The proliferation of computer use in today's networked society is creating some
complex side effects in the application of the age-old greed, jealousy, and revenge.
Criminals are becoming much more sophisticated in committing crimes. Computers
are being encountered in almost every type of criminal activity. Gangs use computers
to clone mobile telephones and to re-encode credit cards. Drug dealers use computers
to store their transaction ledgers. Child pornography distributors use the Internet
to peddle and trade their wares. Fraud schemes have been advertised on the Internet.
Counterfeiters and forgers use computers to make passable copies of paper currency
or counterfeit cashiers checks, and to create realistic looking false identification.
In addition, information stored
in computers has become the target of criminal activity. Information such as social
security and credit card numbers, intellectual property, proprietary information,
contract information, classified documents, etc., have been targeted. Further,
the threat of malicious destruction of software, employee sabotage, identity theft,
blackmail, sexual harassment, and commercial and government espionage is on the
rise. Personnel problems are manifesting themselves in the automated environment
with inappropriate or unauthorized use complaints resulting in lawsuits against
employers as well as loss of proprietary information costing millions of dollars.
All of this has led to an explosion in the number and complexity of computers
and computer systems encountered in the course of criminal or internal investigations
and the subsequent seizure of computer systems and stored electronic communications.
Computer evidence has become
a 'fact of life' for essentially all law enforcement agencies and many are just
beginning to explore their options in dealing with this new venue. Almost overnight,
personal computers have changed the way the world does business. They have also
changed the world's view of evidence because computers are used more and more
as tools in the commission of 'traditional' crimes. Evidence relative to embezzlement,
theft, extortion and even murder has been discovered on personal computers. This
new technology twist in crime patterns has brought computer evidence to the forefront
in law enforcement circles.
Computer forensics is simply the application
of disciplined investigative techniques in the automated environment and the search,
discovery, and analysis of potential evidence. It is the method used to investigate
and analyze data maintained on or retrieved from electronic data storage media
for the purposes of presentation in a court of law, civil or administrative proceeding.

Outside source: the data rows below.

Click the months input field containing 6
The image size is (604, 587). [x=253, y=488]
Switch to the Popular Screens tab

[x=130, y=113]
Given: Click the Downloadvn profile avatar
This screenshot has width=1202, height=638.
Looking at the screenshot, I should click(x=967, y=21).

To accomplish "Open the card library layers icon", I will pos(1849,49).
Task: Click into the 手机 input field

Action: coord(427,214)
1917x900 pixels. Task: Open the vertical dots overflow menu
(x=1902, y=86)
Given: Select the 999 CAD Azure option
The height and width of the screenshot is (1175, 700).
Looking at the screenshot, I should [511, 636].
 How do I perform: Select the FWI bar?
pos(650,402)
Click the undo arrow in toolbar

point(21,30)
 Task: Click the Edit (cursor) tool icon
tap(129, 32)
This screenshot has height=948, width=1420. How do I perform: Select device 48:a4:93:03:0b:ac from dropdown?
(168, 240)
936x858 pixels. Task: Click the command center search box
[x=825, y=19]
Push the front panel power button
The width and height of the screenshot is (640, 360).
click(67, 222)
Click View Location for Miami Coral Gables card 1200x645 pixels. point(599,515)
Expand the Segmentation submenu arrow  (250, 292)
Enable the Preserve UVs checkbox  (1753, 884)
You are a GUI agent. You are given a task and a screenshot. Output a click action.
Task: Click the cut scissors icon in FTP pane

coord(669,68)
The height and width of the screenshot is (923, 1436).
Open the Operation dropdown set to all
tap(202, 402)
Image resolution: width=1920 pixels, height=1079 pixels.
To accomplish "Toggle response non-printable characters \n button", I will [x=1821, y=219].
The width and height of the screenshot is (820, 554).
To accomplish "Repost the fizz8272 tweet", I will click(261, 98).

Evidence may be sought in a wide range of computer crime or misuse cases.Computer
forensics is rapidly becoming a science recognized on a par with other forensic
sciences by the legal and law enforcement communities. As this trend continues,
it will become even more important to handle and examine computer evidence properly.
Not every department or organization has the resources to have trained computer
forensic specialists on staff.
As in any investigation,
establishing that an incident has occurred is the first key step. Secondly, the
incident needs to be evaluated to determine if computer forensics may be required.
Generally, if the computer incident resulted in a loss of time or money, or the
destruction or compromise of information, it will require the application of computer
forensic investigative techniques.
When applied, the preservation of evidence
is the first rule in the process. Failure to preserve evidence in its original
state could jeopardize the entire investigation. Knowledge of how the crime was
initiated and committed may be lost for good. Assignment of responsibility may
not be possible if evidence is not meticulously and diligently preserved.The level
of training and expertise required to execute a forensics task will largely depend
on the level of evidence required in the case. If the result of the investigation
were limited to administrative actions against an employee, the requirement would
be lower than taking the case to court for civil or criminal litigation.